Le directeur parlementaire du budget (DPB) a récemment estimé qu’imposer une seule fois les entreprises dont les profits ont augmenté pendant la pandémie générerait 7,9 milliards de dollars de recettes. Un tel impôt avait été instauré pendant la Seconde Guerre mondiale, l’idée étant que les entreprises qui avaient réalisé des profits grâce au conflit devaient contribuer aux coûts de reconstruction.

Le taux d’imposition des profits excessifs au Canada pendant la Seconde Guerre mondiale était de 100 %. L’estimation du DPB est basée sur un taux d’imposition fédéral sur le revenu des entreprises pour les profits jugés « excédentaires », soit supérieure aux marges moyennes de 2014 à 2019, qui passerait de 15 à 30 %. Le DPB a limité son examen aux entreprises dont le chiffre d’affaires annuel était de 10 millions de dollars ou plus au cours d’une année entre 2016 et 2020. Elles sont nombreuses.

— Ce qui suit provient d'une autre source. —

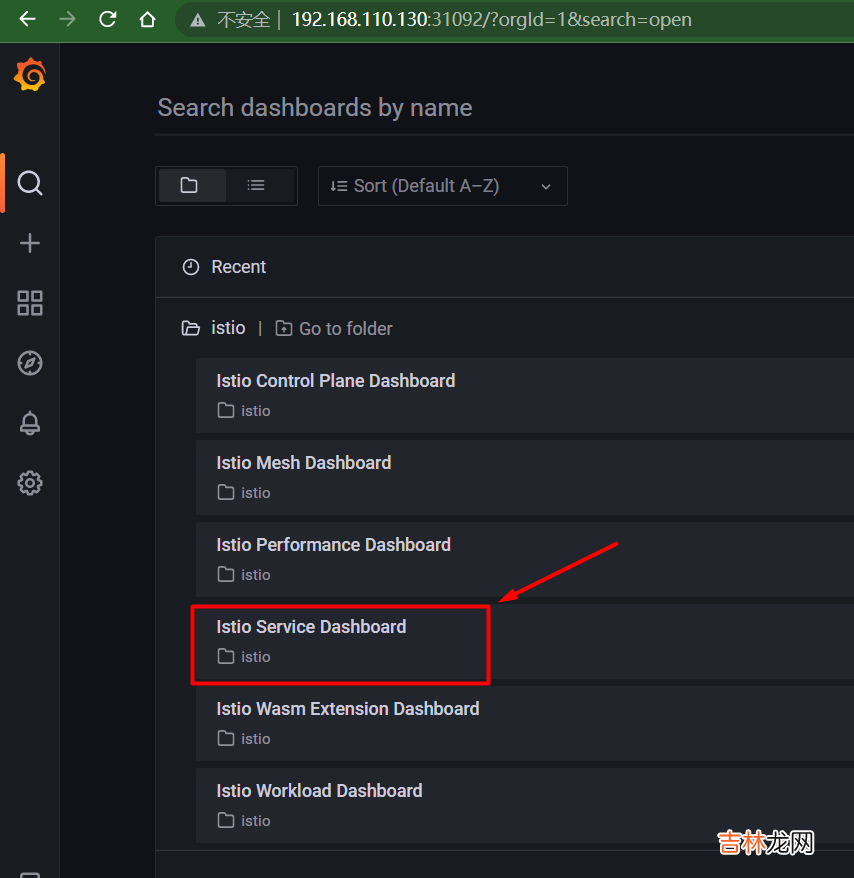Open the Dashboards grid icon in sidebar

pos(30,303)

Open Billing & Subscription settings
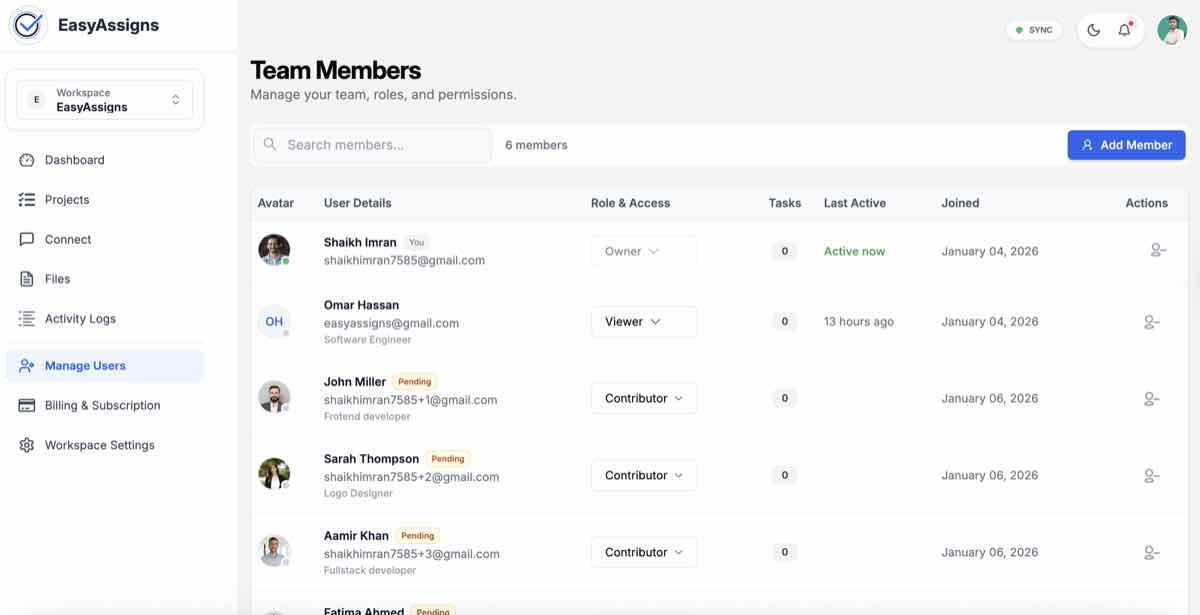[x=102, y=405]
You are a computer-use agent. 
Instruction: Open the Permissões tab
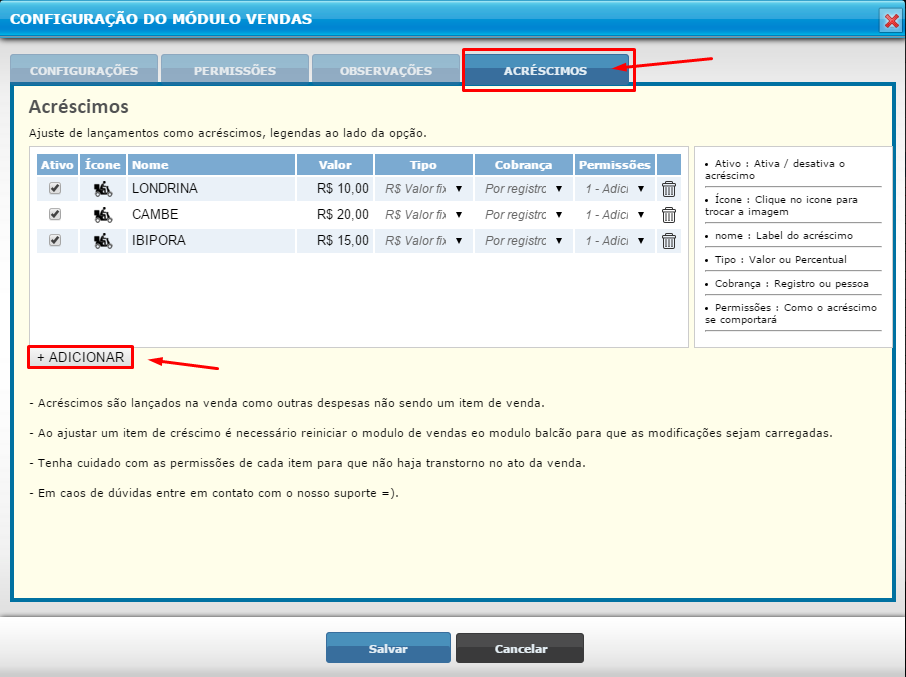[x=235, y=70]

Une étude réalisée par l’organisation Canadiens pour une fiscalité équitable a constaté qu’Extendicare, qui possède et exploite des établissements privés de soins de longue durée, est l’une des entreprises qui paieraient un impôt sur les profits excessifs. Pendant une pandémie qui a tué des milliers de personnes âgées dans les soins de longue durée, la marge bénéficiaire d’Extendicare est passée de 2,8 à 5,1 %.

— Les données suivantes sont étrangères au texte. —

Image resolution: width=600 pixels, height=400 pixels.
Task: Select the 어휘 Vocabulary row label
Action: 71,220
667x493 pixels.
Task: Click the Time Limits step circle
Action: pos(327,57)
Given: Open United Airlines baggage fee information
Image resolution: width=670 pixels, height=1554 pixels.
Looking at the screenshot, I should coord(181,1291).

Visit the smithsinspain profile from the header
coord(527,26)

Le manque de données masque les inégalités

Pendant la pandémie, les décideurs canadiens en matière de politiques publiques ont constaté que la plupart des données disponibles ne contiennent pas d’éléments spécifiques qui permettraient de s’attaquer aux inégalités existantes. Bien que la plupart des données recueillies par le gouvernement fédéral comprennent de l’information sur deux sexes (les hommes et les femmes), il est moins courant d’avoir de l’information offrant un éclairage sur les façons dont la discrimination et l’oppression fonctionnent couramment dans notre société, ce que procureraient davantage de données sur la race, l’indigénéité, l’orientation sexuelle et l’expression du genre.

Heureusement, la situation évolue, mais lentement. Le recensement de 2021 a innové en posant des questions sur le sexe à la naissance et l’identité de genre. Pendant la pandémie, l’Enquête sur la population active a commencé à recueillir des données ventilées par race, demandant aux gens d’indiquer à quelles populations racisées ils appartiennent. Le budget fédéral de 2021 prévoit aussi une enveloppe de 172 millions de dollars sur cinq ans pour la réalisation d’un plan d’action sur les données désagrégées qui améliorera les statistiques fédérales sur la race, le sexe et l’orientation sexuelle. De telles informations pourraient aider les gouvernements à identifier la discrimination systémique et à prendre de meilleures décisions pour y remédier.